Begitu hal dalam setiap proses penciptaan puisi, dalam kesunyiannya pasti akan terjadi suatu pertarungan batin dan atau pertarungan piker pada diri pengkarya cipta ( pertarungan sinergi positip dan sinergis negatip). Puisi sebagai reinkarnasi bahasa/samsara bahasa, pada kelahirannya kembali, tidak terlepas dari proses/ritus suasana baik buruk yang mempengaruhi rasa imajinatip pengkarya ciptanya.
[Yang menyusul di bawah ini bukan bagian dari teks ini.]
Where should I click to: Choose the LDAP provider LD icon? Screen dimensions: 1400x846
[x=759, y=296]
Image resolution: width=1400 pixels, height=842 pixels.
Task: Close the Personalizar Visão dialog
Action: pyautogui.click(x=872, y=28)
Dalam pengertian, melalui puisi penyair berusaha menghidupkan imaji tersembunyi ke dalam tubuh “bahasa”. Tubuh bahasa dari bayangan diri, baik bayangan diri penyairnya maupun bayangan diri penikmat bacanya yang sudah menyatu pada bayangan puisi itu sendiri!, maka jadilah bayangan diantara bayangan; diri membayang pada puisi, puisi membayang pada diri. Dan puisi yang baik, adalah puisi yang ditulis dengan penuh ketulusan, serta tetap mengacu pada estetika moral, sehingga nantinya bisa memberi pencerahan positip dan atau bisa menciptakan pola piker baru yang baik bagi pencipta maupun apresiator yang membacanya.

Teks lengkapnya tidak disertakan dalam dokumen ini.